I like the idea of an EXTENSION logical type (Antoine's option 1).
Perhaps the stats ordering could be left as an implementation
detail...those implementations that understand the new type will
implicitly know the proper ordering. Once the type graduates to full
logical type status, the ColumnOrdering could be updated if necessary
for the new type. Implementations that don't know the type will ignore
the statistics.
Ed
On 5/28/24 7:58 AM, Antoine Pitrou wrote:
Hi Gabor,
Perhaps we can eschew this problem by having a separate "extension
statistics" field that does not mandate total ordering?
Regards
Antoine.
On Tue, 28 May 2024 16:54:49 +0200
Gábor Szádovszky <[email protected]> wrote:
Hi Antoine,
One quick note about this. Parquet min/max statistics need a total ordering
for each logical type. Without that we either use some default based on the
primitive type (that might not be suitable for the related extension type)
or we won't store min/max statistics for the related values. It means no
min/max stats for the row group nor page indices.
So, I guess, we would need a way to define total ordering for an extension
type. Does not sound like an easy topic.
Cheers,
Gabor
Antoine Pitrou <[email protected]> ezt írta (időpont: 2024. máj. 28., K,
16:45):
Hello,
(NOTE: this comes in the context of
https://github.com/apache/parquet-format/pull/240 --
"PARQUET-2471: Add geometry logical type")
I'd like to launch a discussion about the possible addition of
extension types in Parquet.
Extension types are a concept borrowed from the Arrow type system [1].
They provide a standard way of conveying more precise information about
the intended type and usage of a given column, without requiring the
metadata format to have a dedicated serialization for that type.

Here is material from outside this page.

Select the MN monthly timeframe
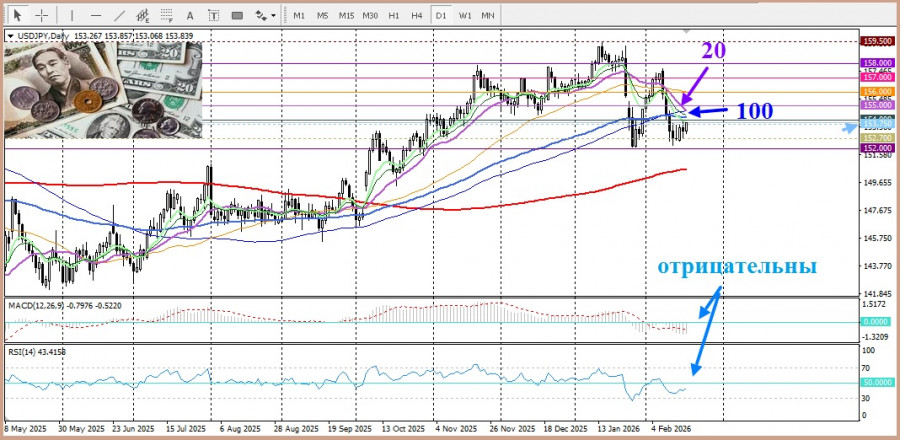click(x=488, y=15)
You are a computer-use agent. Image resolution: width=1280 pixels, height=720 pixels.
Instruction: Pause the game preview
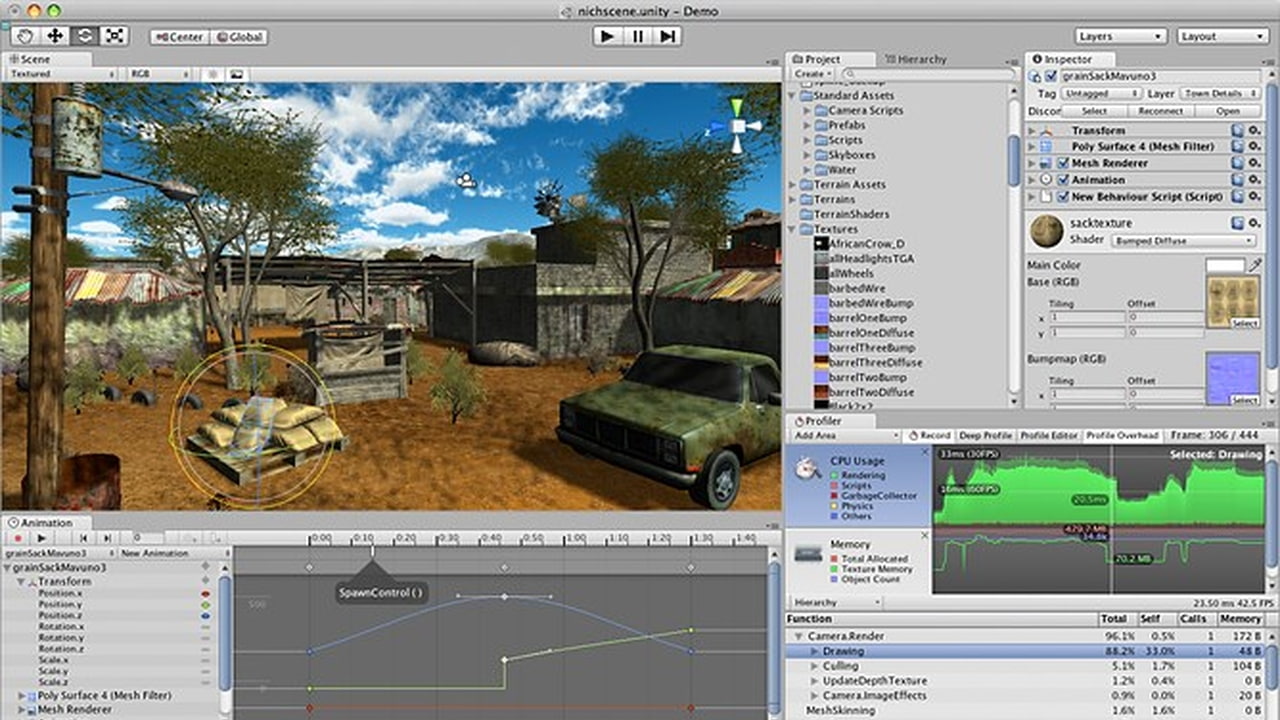point(637,36)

In Arrow, extension types are typically conveyed through two
string/binary parameters: 1) the extension type name; 2) the
type-specific serialization. The extension type name unambiguously
designates the abstract extension type (such as "Tensor"); the
serialization optionally encodes the extension type's parameters, if
it has any (such as the dimensionality for a "Tensor" type).

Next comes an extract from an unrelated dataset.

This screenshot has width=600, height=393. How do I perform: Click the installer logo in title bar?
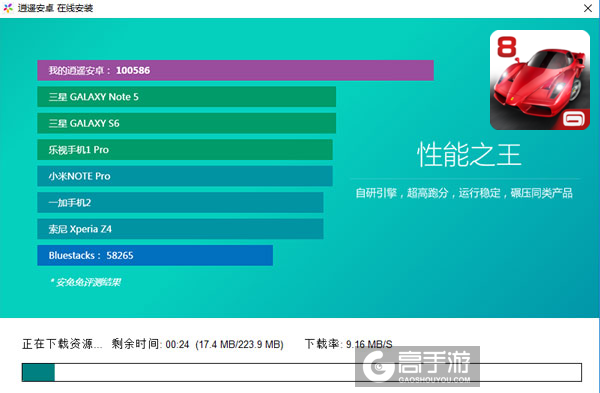(8, 8)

Initially, Arrow extension types tended to be ad hoc and
application-specific, but there is a growing trend to standardize
"canonical extension types" to allow for better data interoperability
accross widely-used data types [2].
From my experience as an Arrow PMC member, if Arrow didn't have
extension types, the barrier to propose and standardize new data types
would be much higher, especially for complex proposals such as the
fixed-shape and variable-shape tensor types.

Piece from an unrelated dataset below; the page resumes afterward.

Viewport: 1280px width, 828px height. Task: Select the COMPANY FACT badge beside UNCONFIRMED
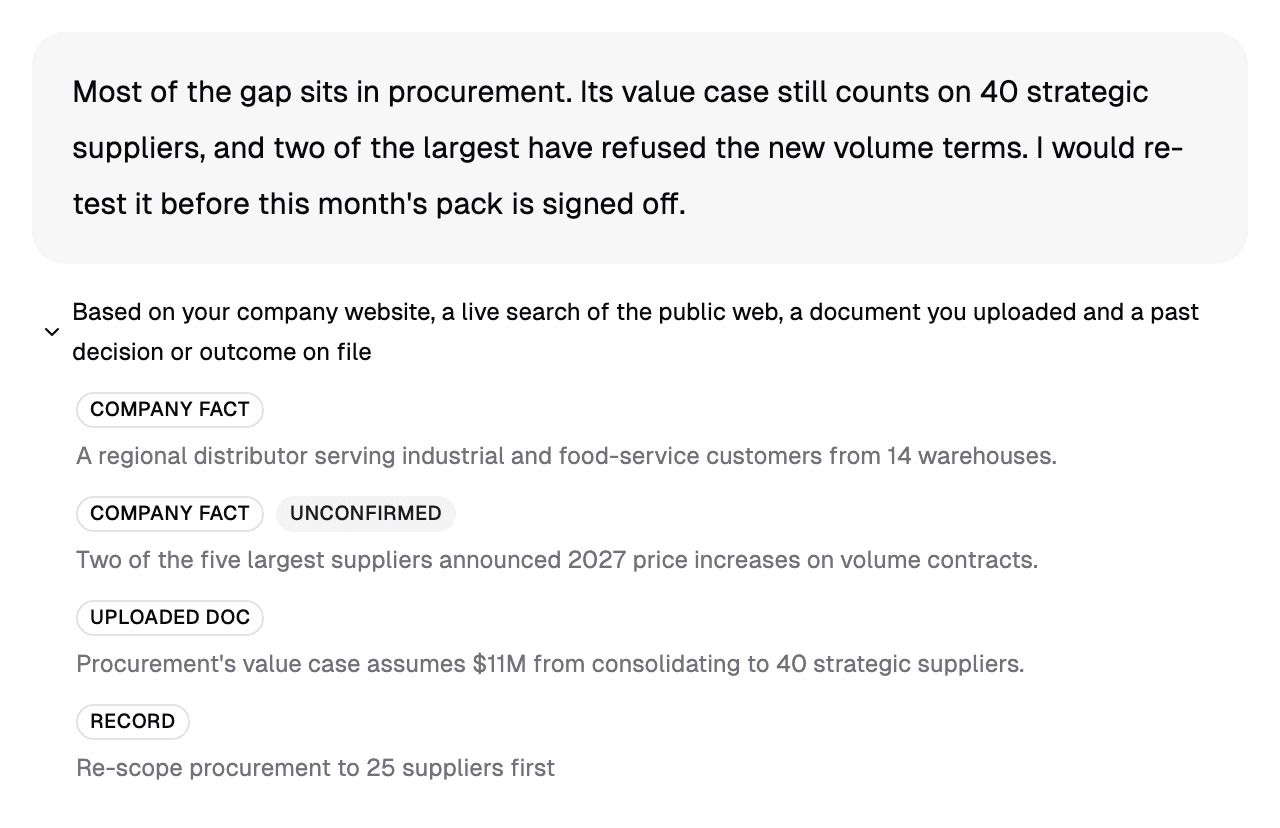tap(170, 513)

For Parquet, extension types would be an alternative to enchristening
additional logical types in the Thrift specification. I can see several
advantages to extension types over additional logical types:
1) extension types would make it easier to experiment in dedicated
communities, trying to find out the best possible representation for
some kinds of data (example: the Geoparquet work)
2) extension types would allow "soft standardization": an extension type
could first be formally defined by a dedicated community, then
optionally find an official place under the Parquet project.
3) extension types would allow defining complex data representations
and semantics without imposing a large burden on the developers of
Parquet implementations, who may not be competent in the target domain.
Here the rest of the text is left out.